** start of EXCERPT **
The danger of simple examples

When discussing language syntax, people often resort to small examples using simple variables like foo or x, almost like “meta-syntactic variables”, i.e., to make clear these tokens are outside of the syntax under discussion.

One dangerous side-effect, though, is that these variables are always short and sweet. And syntax that works well with short variables doesn’t always work as well in real-world situations where they have to deal with the rest of the language.

Case the first

Recently we were discussing multiple assignment style in the Lua mailing list. Someone suggested this:

local a, b, c, d =
      e, f, g, h

…which makes the assignments “more parallel” than a single line and avoid writing lots of locals.
I think this a case where the over-simplified example is misleading.
With real-world looking variables, it would look more like

local cfg,              constraints, module_name,          initial_path =
      "default_config", {},          get_module_name(ctx), "/etc/myapp/default.config"
** end of EXCERPT **
** start of DATA LINES **
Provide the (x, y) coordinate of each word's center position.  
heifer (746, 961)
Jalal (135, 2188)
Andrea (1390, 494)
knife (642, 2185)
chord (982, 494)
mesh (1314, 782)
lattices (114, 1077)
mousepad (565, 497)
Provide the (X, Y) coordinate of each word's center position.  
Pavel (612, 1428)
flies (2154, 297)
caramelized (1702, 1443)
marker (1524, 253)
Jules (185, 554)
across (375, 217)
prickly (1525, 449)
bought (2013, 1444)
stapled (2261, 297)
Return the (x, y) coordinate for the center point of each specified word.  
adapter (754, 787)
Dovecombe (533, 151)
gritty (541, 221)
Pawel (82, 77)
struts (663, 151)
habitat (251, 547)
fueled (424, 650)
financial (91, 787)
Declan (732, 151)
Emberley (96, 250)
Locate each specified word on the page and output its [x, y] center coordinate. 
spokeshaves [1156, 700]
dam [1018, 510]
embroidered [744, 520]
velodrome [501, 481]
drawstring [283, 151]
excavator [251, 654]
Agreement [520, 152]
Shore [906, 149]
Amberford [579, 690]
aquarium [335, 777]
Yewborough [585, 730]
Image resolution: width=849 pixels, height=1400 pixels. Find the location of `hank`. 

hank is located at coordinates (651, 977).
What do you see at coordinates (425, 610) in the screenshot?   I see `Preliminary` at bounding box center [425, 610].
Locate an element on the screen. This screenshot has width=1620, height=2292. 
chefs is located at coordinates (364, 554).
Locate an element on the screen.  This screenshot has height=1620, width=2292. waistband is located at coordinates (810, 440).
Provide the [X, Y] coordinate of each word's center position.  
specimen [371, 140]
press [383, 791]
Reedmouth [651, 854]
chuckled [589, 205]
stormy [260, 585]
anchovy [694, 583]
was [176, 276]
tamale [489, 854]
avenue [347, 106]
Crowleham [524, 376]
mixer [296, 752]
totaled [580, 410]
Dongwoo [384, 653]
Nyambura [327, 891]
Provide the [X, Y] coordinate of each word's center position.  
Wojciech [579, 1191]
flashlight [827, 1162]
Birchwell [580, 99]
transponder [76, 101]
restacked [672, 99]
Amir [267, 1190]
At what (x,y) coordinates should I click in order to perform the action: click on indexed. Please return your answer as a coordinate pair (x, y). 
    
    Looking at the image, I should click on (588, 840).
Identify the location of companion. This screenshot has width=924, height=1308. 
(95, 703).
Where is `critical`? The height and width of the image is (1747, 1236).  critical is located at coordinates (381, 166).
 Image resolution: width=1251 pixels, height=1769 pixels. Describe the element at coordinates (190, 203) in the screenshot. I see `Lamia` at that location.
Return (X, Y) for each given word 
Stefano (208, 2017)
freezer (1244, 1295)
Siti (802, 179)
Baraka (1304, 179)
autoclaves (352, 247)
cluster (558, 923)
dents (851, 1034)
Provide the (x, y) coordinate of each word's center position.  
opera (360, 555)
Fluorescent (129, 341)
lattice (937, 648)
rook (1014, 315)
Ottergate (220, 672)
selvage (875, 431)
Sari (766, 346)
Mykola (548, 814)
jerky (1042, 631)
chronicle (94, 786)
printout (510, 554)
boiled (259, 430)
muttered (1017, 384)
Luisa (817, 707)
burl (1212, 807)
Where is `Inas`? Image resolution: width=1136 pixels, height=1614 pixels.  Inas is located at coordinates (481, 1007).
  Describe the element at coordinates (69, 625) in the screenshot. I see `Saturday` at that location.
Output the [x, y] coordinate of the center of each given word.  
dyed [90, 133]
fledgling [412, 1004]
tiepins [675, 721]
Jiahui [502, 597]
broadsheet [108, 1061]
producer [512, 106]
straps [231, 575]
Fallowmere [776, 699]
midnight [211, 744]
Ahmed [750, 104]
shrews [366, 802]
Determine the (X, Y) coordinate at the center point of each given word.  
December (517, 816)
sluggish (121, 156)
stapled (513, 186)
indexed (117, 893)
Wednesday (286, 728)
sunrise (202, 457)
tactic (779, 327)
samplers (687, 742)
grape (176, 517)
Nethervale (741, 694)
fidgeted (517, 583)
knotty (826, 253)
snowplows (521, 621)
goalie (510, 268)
** end of DATA LINES **
▶ [REQUIRED ACTIONS]:
**a)** Decide whether each statement agrees with the excerpt about simple examples. For each one, answer yes or no and quote the words of the excerpt that settle it.
(i) Multiple assignment style came up on the Lua mailing list.
(ii) The writer sees the suggested two-line assignment as a good model for real-world code.
(iii) Variables such as foo or x tend to be long.
**b)** In the excerpt about simple examples, what does the suggested two-line assignment layout avoid writing?

▶ [ANSWERS TO THE TASKS]:
**a)**
(i) Yes: "Recently we were discussing multiple assignment style in the Lua mailing list."
(ii) No: "I think this a case where the over-simplified example is misleading."
(iii) No: "these variables are always short and sweet."

**b)** Lots of locals.